A module is slightly different than a macro - the easiest way to find out what the corresponding module is to the given macro is to look it up in the processing_information_X_Y_Z.py for that RAT version; the file is basically just a giant mapping of modules to macros with given arguments.

Note:
1. Use -f only when you need to set Analysis job’s Processing prerequisite to the largest (most recent) pass number of Processing for each run instead of requiring it be part of the submission.
2. Sometimes you need to submit both processing and analysis jobs with these processing ones being prerequisite for the analysis. Use -N <Processing module> -N <Analysis module> to submit them all together. It is best to do this in one step, specifying all modules, than submitting processing modules and then submitting analysis modules which won’t always work. You don’t need -f flag in this case.

Failed jobs resubmission

We have a automatic script ~/cron/retry_jobs.sh that will resubmit certain failed jobs that satisfy some specific requirements twice a day and retry_failed.py has been integrated into gasp_client to resubmit part failed and failed jobs only after run 270000; this works for both Processing as well as Productions jobs.
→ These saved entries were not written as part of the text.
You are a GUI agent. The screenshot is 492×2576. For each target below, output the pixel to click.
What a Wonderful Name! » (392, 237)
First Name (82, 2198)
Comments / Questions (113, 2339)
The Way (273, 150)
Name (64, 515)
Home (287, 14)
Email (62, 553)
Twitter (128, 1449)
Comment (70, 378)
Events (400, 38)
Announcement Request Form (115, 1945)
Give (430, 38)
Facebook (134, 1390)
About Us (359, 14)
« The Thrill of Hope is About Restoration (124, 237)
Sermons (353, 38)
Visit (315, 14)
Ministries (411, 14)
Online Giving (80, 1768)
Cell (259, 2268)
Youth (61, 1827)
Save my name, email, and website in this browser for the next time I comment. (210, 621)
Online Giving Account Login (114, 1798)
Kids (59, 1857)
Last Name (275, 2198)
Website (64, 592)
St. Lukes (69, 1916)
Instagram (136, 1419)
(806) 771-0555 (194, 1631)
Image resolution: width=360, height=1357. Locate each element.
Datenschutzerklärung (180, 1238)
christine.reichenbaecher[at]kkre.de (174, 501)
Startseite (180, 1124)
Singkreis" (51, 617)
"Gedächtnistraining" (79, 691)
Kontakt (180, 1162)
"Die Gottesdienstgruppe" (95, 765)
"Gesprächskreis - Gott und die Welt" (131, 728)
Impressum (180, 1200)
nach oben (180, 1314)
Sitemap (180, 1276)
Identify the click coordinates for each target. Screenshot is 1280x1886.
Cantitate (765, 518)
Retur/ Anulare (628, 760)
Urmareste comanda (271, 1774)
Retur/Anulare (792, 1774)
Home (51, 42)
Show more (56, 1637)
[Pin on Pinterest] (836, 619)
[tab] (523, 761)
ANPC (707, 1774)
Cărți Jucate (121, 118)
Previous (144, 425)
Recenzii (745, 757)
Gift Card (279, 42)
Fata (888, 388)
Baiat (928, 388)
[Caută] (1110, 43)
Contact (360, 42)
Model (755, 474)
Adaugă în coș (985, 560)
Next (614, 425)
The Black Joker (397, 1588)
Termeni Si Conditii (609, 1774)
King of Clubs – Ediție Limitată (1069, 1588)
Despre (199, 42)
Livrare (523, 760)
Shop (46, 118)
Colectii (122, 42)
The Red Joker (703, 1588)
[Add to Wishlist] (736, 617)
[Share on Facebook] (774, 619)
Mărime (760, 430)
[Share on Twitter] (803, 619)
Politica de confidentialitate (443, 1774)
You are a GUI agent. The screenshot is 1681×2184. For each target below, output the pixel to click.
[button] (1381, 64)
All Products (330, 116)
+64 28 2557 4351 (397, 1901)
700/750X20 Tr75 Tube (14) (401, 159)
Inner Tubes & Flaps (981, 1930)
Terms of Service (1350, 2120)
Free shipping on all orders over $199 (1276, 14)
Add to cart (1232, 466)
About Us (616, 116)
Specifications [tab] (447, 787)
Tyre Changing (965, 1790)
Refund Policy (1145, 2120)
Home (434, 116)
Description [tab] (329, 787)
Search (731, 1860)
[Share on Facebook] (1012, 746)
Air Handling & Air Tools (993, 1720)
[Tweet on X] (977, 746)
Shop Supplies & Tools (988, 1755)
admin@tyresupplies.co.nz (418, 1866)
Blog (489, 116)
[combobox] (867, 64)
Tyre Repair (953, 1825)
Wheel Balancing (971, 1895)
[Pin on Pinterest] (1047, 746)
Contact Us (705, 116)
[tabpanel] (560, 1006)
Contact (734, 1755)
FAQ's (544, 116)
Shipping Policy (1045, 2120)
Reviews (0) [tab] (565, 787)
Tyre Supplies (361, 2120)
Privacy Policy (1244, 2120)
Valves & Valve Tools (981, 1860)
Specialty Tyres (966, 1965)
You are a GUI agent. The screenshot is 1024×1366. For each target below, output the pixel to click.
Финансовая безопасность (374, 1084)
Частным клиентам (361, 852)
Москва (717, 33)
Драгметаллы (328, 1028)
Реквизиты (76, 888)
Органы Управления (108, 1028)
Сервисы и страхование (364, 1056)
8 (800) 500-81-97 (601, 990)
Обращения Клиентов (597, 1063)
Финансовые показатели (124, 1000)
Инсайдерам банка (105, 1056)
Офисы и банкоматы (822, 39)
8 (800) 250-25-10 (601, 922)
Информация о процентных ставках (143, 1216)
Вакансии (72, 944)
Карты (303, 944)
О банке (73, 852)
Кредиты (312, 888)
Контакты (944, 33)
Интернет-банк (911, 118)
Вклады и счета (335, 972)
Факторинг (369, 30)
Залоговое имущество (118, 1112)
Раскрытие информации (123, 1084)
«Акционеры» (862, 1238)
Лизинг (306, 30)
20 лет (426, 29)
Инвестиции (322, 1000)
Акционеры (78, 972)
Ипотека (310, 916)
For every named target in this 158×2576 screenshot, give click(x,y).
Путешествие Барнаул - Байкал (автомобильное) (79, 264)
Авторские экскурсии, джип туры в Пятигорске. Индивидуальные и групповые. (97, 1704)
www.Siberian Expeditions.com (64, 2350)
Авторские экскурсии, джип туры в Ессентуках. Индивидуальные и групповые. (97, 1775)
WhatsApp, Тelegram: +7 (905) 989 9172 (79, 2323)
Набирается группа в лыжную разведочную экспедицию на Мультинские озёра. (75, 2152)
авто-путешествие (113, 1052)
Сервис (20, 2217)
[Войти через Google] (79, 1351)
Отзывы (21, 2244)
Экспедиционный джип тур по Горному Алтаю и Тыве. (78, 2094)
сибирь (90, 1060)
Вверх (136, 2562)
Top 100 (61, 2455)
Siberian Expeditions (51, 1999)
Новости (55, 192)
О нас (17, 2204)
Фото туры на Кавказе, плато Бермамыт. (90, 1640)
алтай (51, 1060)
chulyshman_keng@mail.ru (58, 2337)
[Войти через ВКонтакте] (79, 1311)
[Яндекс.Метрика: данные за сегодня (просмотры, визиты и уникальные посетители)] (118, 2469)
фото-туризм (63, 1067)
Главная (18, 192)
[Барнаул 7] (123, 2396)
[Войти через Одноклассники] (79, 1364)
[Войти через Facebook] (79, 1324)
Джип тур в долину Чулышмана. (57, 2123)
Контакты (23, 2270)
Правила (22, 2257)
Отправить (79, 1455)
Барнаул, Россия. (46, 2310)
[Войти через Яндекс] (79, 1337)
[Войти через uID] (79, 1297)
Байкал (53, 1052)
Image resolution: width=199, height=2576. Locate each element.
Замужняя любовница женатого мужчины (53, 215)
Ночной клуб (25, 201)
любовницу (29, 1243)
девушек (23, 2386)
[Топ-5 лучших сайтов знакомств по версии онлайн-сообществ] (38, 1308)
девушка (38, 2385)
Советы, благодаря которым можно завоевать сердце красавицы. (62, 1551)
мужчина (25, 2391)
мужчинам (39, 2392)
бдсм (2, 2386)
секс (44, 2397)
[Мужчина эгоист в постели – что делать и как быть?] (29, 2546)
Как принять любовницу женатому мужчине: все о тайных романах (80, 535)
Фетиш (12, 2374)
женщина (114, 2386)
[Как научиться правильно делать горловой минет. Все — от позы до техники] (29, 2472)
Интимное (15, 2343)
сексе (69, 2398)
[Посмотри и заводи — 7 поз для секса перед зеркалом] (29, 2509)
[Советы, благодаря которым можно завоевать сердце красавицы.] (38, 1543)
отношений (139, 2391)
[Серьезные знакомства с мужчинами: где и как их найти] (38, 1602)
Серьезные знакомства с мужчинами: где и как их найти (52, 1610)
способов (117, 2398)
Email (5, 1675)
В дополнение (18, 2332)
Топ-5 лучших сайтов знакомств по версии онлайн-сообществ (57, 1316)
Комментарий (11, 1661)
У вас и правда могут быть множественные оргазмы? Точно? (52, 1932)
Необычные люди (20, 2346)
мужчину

But there are still some other jobs that have to be submitted manually.
- Part Failed jobs Sometimes we need to resubmit part failed jobs. Use retry_failed.py to resubmit them instead of using offline_processing.py which would give these jobs a new unwanted pass.
- Identify issues. We usually have email notifications turned on for failure jobs, the execution log will be attached along with the email. If the email includes Note, no attachments for error/output logs!, this means the job has no execution log, this usually happen when a job fails before actually running, which can be solved by resubmission. If you want further information, you can get dirac_id in its data document, and search that on Dirac monitoring page.

draining the queue

If something goes wrong with the jobs or something you may need to remove all the jobs from the clusters: processing:

cd ~/data-flow/tree/master/cron
screen -S drain ./processing/enqueue_processing_drain.sh

production:

cd ~/data-flow/tree/master/cron
screen -S drain ./production/enqueue_production_drain.sh

Weekly Checklist

DWG meeting

You need to attend weekly DWG call on Tuesday at 2:00 p.m. EST and give updates on anything notable that happened during the last week. Sign up to the mailing list, snoplus@snolab.ca, for further information.